Führen Sie den unten stehenden Lesetext über den Hauptlehrer aus der Sakya-Tradition im Anschluss an dessen letzten Satz weiter.

» **Lesetext**:
--- --- ---

Die Belehrungen und Einweihungen in verschiedene Yogapraktiken und buddhistische Gottheiten erhielt ich durch Lamas der tibetischen Gelugpa-, Kagyü- und Sakya-Tradition. Aus der letzteren stammt auch mein Hauptlehrer. Er vermag den Dharma korrekt zu lehren und wird von den größten buddhistischen Gelehrten der Welt als ein einzigartiges Juwel des Wissens geschätzt. Doch nicht dieser Ruhm macht ihn zu einem korrekten Lehrer. Man erkennt einen großen Lehrer daran, dass er sich nicht auf seinen Namen, seinen Status oder sein Ansehen beruft, sondern daran, dass er eine Überprüfung seiner eigenen Aussagen anhand der authentischen Schriften fordert. Das meiste erlernte ich also von ihm.

Manchmal zweifle ich noch immer daran, dass er mich als einen seiner Schüler betrachtet, er hat es mir aber einmal auf meine Frage hin unmittelbar versichert. Was sollte er als guter Mensch auch sonst darauf antworten? Trotzdem stütze ich mich nun seit Jahren auf diese Worte. Ich habe nie gewagt, ein zweites Mal zu fragen. Mehr Lob kann ich ohnehin nicht erhalten.

--- --- ---

» **Daten**:

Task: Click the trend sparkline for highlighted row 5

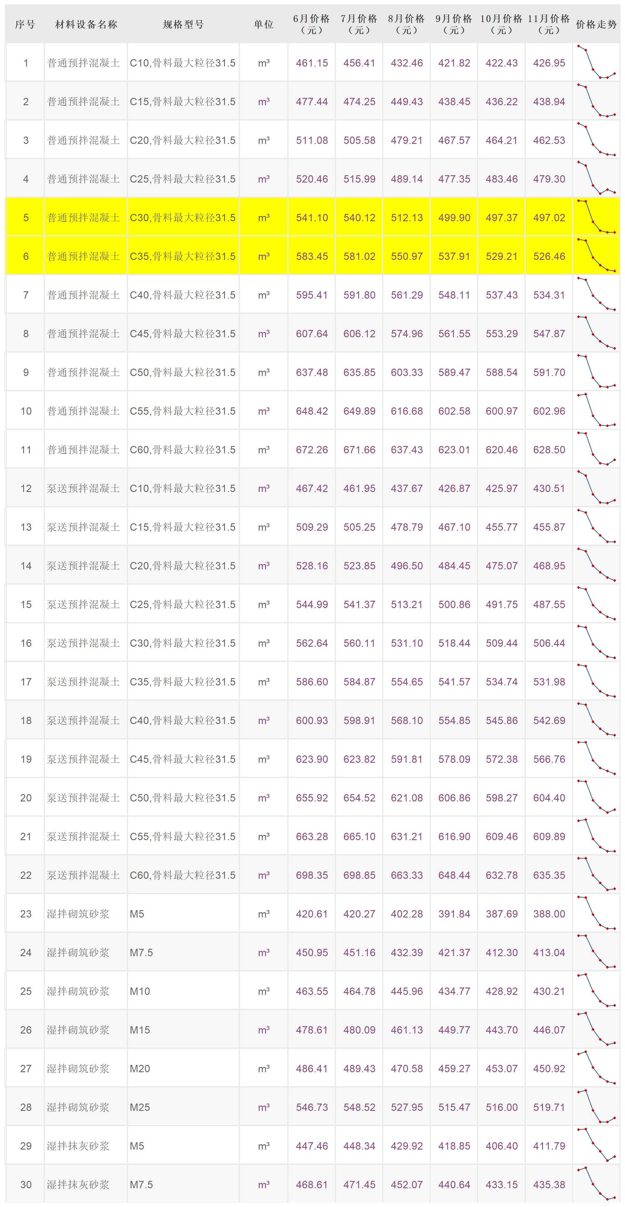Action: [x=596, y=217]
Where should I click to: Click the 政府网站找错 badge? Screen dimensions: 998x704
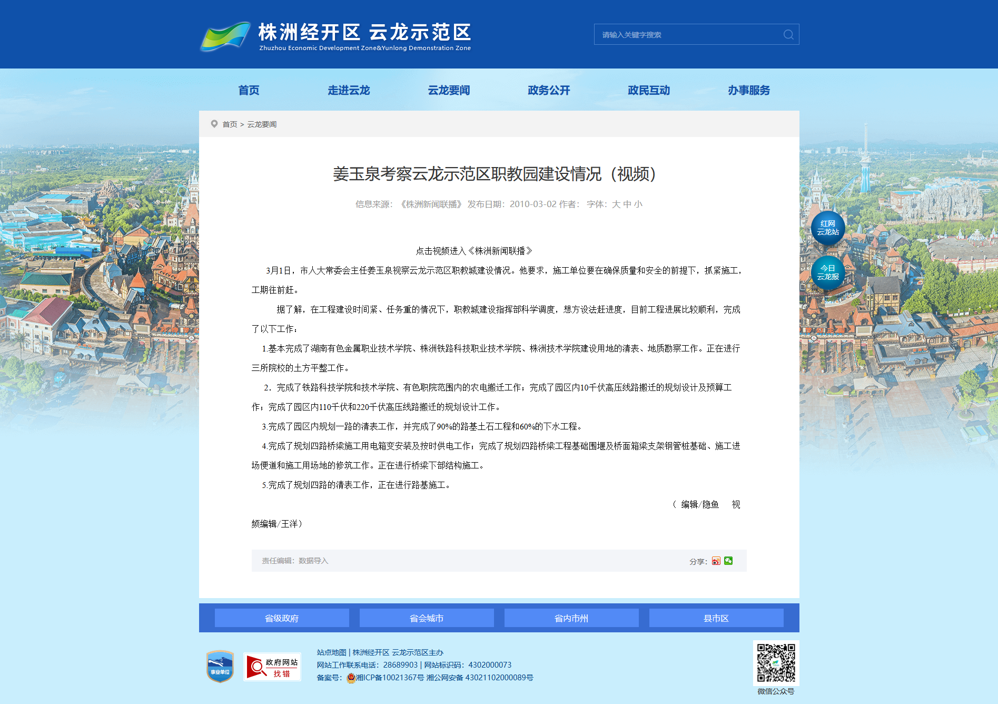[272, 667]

--- --- ---

» **Lösung**:
Durch seine guten Ratschläge, eigene Überlegungen sowie dem Verständnis, dass das tägliche Leben das Hauptfeld der eigenen Bemühungen sein sollte, hob ich die Abgrenzung zwischen buddhistischer Praxis, Familie und Arbeit auf. Die Hinweise des Lehrers und der Lehre versuchte ich so gut wie möglich umzusetzen und als persönliche Anweisungen zu begreifen. Im Rückblick ist es erstaunlich, wie sich mein gesamtes Leben seitdem in allen Bereichen positiv verändert hat. Heute bin ich ein sehr zufriedener und glücklicher Mensch.

Lhamo Losang (Koautorin)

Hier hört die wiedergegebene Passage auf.